Sur son passage, des hommes, des « clients » prostitueurs de tout type, du militant politique d’extrême-droite au sérial-violeur de prostituées, qu’elle qualifie de « bêtes ». Parce qu’ils sont incapables de voir en face d’eux une être humaine. « L’injustice entre les femmes et les hommes me frappait à chaque instant de mon existence. Mais au lieu de la combattre, je m’étais contentée de vivre avec et d’oublier qui j’étais », constate-t-elle.
Des femmes aussi ont une place majeure dans Sentir mon corps brûler.
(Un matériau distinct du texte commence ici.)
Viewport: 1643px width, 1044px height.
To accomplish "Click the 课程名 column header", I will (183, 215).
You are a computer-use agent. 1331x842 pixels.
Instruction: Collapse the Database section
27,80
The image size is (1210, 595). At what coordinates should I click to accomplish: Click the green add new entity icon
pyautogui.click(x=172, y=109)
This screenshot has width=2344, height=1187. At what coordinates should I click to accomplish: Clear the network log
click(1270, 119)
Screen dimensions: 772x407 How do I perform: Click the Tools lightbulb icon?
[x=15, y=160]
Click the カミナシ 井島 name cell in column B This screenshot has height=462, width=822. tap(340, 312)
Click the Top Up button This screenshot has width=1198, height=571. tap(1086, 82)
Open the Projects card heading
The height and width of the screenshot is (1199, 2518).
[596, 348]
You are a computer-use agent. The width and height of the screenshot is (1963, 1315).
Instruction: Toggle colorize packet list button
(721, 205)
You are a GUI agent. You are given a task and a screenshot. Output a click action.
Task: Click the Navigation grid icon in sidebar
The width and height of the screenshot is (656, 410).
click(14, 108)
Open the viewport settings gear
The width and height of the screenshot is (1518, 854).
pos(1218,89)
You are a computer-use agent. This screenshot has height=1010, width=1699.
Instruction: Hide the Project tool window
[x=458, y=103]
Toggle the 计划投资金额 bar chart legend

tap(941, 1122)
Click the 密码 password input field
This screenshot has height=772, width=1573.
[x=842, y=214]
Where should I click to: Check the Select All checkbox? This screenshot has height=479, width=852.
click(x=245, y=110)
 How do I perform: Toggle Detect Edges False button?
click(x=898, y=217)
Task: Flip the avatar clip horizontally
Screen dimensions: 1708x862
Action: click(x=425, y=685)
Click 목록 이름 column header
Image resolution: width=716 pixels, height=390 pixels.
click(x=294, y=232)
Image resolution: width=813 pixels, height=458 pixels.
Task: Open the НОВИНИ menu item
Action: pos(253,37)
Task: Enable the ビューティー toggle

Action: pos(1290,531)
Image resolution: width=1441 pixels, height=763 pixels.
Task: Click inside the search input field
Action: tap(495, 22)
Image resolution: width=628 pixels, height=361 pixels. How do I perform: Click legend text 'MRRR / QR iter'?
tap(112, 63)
Avant même de commencer la prostitution, encore nommée « escorting », elle rejoint la « putosphère » sur Internet, seul endroit où les femmes peuvent parler de qui elles sont, de ce qu’elles font, dans une sororité parfois réelle, parfois apparente… Elles la mettent en garde contre les mauvais « clients », la conseillent, la soutiennent, la critiquent parfois.
Ces femmes, sont les seules êtres humains à qui elle parle, dès lors qu’elle s’enferme, seule, dans sa chambre de bonne parisienne, et que la violence de la stigmatisation la coupe des autres étudiant·es avec qui elle est en fac de droit, en échec…de plus en plus en échec.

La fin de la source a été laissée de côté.